Die Abkürzung «Perma» steht für «Positive emotions» (positive Gefühle), «Engagement» (Engagement im Sinne des Sicheinbringens), «Relationships» (zwischenmenschliche Beziehungen), «Meaning» (Sinngebung) und «Accomplishment» (Zielerreichung/Erfolg). Auf das berufliche Umfeld übertragen bedeutet Perma, dass jede der aufgeführten Dimensionen durch gezielte Massnahmen gestärkt werden kann und sich unmittelbar und nachhaltig positiv auf den Arbeits- und Unternehmenserfolg auswirkt. Angewandtes Stärkenbewusstsein führt zu einer Vertrauenskultur und gegenseitiger Bestärkung. Je versierter eine Führungsperson darin ist, bei Mitarbeitenden positive Emotionen zu stärken, desto mehr Sinn kann jeder Einzelne im Tun erkennen und über sich hinauswachsen. Mit dem gesunden Menschenverstand tun viele Führungsverantwortliche bereits heute vieles richtig: Sie geben regelmässiges Feedback zu individuellen Stärken der Mitarbeitenden. Sie fördern das Engagement des Individuums durch intrinsisch motivierende Arbeit.
Auf Teamebene erzeugen klare Zielsetzungen positive Emotionen. Führungsverantwortliche erhalten so stärkenorientierte, leistungsstarke und miteinander verbundene Teams. Diese erreichen auch Everest-Ziele, weil die Mitarbeitenden hinter ihnen stehen – vor allem, wenn es darauf ankommt. Erkennen Team-Mitglieder die Sinnhaftigkeit eines Ziels, setzt das enorme Stärken frei, die helfen, das Ziel gemeinsam erreichen zu können.
Familie statt Rudel
Im vertrauensvollen Familienumfeld darf man in aller Regel authentisch sein. Familienmitglieder kennen sich gegenseitig mit Stärken und Schwächen. In gesunden Familien gönnen wir einander die Weiterentwicklung sowie persönlichen Erfolg und unterstützen dies mit den uns zur Verfügung stehenden Mitteln. Die Familie ist ein Wohlfühlort, der Kraft, Mut und Rückenwind schenkt. In positiv geführten Unternehmen entsteht ein ähnlicher Zusammenhalt. Vertrauen und Empowerment gedeihen und ermöglichen nachweislich nachhaltige Erfolge.

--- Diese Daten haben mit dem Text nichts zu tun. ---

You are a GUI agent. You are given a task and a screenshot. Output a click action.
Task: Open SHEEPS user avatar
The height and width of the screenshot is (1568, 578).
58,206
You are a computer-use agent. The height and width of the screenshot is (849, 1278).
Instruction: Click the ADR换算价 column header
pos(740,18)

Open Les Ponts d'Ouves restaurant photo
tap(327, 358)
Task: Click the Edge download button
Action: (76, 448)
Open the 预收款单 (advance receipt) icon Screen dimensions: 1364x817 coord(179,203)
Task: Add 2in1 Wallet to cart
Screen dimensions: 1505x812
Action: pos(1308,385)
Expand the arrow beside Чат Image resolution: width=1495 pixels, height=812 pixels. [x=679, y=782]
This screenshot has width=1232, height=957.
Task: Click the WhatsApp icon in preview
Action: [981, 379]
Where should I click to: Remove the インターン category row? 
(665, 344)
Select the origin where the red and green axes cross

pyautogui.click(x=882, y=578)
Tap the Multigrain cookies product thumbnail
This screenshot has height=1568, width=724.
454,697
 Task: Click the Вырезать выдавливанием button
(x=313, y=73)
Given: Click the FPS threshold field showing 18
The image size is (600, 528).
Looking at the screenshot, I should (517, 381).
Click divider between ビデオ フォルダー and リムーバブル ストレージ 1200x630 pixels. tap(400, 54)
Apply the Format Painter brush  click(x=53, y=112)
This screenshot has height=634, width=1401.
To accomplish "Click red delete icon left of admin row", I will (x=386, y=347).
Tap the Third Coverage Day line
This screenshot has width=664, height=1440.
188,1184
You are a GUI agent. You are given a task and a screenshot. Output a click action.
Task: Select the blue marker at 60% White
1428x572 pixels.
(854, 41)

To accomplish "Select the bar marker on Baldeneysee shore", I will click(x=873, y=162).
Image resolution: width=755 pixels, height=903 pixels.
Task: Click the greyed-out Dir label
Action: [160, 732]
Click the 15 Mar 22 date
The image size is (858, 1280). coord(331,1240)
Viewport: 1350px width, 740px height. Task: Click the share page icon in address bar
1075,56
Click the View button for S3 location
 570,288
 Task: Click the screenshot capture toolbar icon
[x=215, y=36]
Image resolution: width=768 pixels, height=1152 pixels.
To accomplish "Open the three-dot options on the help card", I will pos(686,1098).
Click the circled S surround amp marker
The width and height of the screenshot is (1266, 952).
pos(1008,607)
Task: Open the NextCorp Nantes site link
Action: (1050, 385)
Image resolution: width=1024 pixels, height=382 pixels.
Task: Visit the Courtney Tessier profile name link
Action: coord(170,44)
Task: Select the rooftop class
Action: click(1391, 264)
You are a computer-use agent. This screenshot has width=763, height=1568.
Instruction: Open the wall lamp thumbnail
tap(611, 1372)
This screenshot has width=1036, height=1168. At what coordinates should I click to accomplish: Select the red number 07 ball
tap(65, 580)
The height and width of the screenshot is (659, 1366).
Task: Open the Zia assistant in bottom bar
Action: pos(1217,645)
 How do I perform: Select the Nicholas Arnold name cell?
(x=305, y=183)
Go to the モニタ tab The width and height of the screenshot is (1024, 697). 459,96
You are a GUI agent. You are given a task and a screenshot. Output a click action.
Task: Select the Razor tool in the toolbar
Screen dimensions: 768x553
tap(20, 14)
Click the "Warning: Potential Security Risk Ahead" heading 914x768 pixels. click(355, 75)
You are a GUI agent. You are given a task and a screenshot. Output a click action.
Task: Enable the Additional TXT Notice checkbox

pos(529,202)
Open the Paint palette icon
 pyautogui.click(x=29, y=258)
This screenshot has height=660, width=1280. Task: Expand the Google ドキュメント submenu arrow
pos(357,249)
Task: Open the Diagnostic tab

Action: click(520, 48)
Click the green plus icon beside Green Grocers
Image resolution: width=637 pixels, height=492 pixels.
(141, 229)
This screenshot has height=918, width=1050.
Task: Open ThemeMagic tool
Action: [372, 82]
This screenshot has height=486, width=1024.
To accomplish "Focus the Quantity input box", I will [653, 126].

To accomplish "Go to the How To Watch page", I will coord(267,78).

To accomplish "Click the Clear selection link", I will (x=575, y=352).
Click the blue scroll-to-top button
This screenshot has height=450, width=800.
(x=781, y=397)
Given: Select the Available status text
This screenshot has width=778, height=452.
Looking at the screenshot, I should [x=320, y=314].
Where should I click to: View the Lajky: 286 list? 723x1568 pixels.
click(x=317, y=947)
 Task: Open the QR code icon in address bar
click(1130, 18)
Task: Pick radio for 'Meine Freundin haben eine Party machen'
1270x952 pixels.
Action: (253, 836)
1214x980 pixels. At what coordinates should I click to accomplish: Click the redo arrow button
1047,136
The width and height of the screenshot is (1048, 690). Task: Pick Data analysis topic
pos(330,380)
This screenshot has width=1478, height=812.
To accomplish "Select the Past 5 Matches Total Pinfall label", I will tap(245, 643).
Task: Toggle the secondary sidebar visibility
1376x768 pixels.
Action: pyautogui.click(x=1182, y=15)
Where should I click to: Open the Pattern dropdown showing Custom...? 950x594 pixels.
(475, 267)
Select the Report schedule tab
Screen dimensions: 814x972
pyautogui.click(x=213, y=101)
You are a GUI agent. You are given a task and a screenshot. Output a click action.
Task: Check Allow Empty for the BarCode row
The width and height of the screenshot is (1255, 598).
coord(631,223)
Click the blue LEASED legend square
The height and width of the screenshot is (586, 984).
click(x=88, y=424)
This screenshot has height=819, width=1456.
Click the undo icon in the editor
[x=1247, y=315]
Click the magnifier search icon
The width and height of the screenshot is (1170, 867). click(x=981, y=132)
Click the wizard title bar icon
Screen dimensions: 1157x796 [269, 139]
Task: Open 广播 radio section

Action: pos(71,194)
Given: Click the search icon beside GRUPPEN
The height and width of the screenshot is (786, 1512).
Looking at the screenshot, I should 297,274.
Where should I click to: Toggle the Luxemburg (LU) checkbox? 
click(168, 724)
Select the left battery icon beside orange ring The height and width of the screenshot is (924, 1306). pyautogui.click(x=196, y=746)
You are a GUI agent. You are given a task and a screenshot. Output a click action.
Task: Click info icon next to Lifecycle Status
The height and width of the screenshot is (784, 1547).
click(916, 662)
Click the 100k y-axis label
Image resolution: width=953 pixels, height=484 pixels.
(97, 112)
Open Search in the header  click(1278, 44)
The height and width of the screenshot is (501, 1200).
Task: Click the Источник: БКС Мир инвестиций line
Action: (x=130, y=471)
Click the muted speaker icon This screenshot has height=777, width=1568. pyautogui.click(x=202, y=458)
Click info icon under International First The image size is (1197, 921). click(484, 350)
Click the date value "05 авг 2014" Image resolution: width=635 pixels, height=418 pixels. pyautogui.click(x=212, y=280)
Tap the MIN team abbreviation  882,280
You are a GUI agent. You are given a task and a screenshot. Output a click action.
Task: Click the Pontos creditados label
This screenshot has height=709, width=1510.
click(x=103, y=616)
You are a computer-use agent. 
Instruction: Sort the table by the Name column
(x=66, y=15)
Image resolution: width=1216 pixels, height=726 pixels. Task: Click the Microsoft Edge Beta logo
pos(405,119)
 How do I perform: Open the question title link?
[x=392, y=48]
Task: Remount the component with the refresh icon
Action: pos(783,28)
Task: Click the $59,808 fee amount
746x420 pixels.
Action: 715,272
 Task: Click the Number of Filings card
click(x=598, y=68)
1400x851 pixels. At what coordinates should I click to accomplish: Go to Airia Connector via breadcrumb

Unsere Erfahrung zeigt, dass die Realität leider oft anders ist oder wahrgenommen wird. Viele beschreiben ihre eigene Arbeitsumgebung weniger positiv. Persönliche Eigeninteressen, mit dem Finger auf die zeigen, die Fehler gemacht haben, fehlende Unterstützung und defizitorientierte Führungsverantwortliche prägen vielerorts den Arbeitsalltag. Man könnte von Rudeln sprechen mit gelebter Rangordnung und Dominanzgebaren. In günstigeren Fällen führen wohlwollende und motivierende Führungskräfte, die jedoch vom operativen Business verschluckt werden. Ihnen bleibt zum Führen zu wenig Zeit.
In einem extremen Beispiel einer Negativkultur berichteten uns Führungsverantwortliche von der verbreiteten Angst, Fehler zu machen. Dies führte dazu, dass die Kommunikation mehr und mehr per Mail erfolgte. Jeder achtete darauf, Korrespondenz akribisch zu dokumentieren, um später Fehler auf andere schieben zu können. Dieses nicht angeordnete «Rudelverhalten» führte zu ungenügender Kundenorientierung, Ineffizienz und Fluktuation. Viele betrachten sich im Unternehmen als Individuen, die nur für sich und den eigenen Aufgabenbereich verantwortlich sind. Damit hat man meist schon alle Hände voll zu tun. Doch das ist so, als würde jedes Organ im Körper nur auf sich selbst und den eigenen Job schauen. Sehr schnell gerät der Organismus so aus dem Gleichgewicht. Miteinander statt gegeneinander ist sowohl beim Körper als auch in Organisationen das Mittel zu gesundem, zielorientiertem Wirken.